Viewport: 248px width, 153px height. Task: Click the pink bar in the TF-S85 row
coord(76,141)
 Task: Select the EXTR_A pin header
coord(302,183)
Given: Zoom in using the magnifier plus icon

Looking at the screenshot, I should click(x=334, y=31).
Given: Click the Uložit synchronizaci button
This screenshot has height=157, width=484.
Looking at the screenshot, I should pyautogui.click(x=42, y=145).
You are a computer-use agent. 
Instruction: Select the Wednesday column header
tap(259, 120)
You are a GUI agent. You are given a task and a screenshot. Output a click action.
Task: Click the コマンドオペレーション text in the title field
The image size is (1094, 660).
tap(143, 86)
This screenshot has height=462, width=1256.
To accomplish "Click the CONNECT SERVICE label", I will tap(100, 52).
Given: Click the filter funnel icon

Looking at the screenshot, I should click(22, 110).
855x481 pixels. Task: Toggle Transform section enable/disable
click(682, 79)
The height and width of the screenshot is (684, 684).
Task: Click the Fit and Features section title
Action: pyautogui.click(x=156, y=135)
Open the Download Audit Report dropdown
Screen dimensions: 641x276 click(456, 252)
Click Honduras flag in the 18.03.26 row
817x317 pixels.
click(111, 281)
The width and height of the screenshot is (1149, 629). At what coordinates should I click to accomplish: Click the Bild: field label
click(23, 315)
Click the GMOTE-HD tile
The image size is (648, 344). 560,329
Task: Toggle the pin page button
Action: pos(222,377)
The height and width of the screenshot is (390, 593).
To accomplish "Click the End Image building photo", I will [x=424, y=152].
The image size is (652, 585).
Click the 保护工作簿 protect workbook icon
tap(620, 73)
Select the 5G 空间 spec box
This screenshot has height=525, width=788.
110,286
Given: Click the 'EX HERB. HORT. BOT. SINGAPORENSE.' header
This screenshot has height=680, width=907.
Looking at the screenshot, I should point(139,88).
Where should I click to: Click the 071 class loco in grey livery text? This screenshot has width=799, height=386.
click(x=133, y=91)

• _EXERCISE_: Starting at the line in the records above that contains "Given: Click the 'EX", output every line up to and including the last one, with nothing added.

• _TASK ANSWER_:
Given: Click the 'EX HERB. HORT. BOT. SINGAPORENSE.' header
This screenshot has height=680, width=907.
Looking at the screenshot, I should point(139,88).
Where should I click to: Click the 071 class loco in grey livery text? This screenshot has width=799, height=386.
click(x=133, y=91)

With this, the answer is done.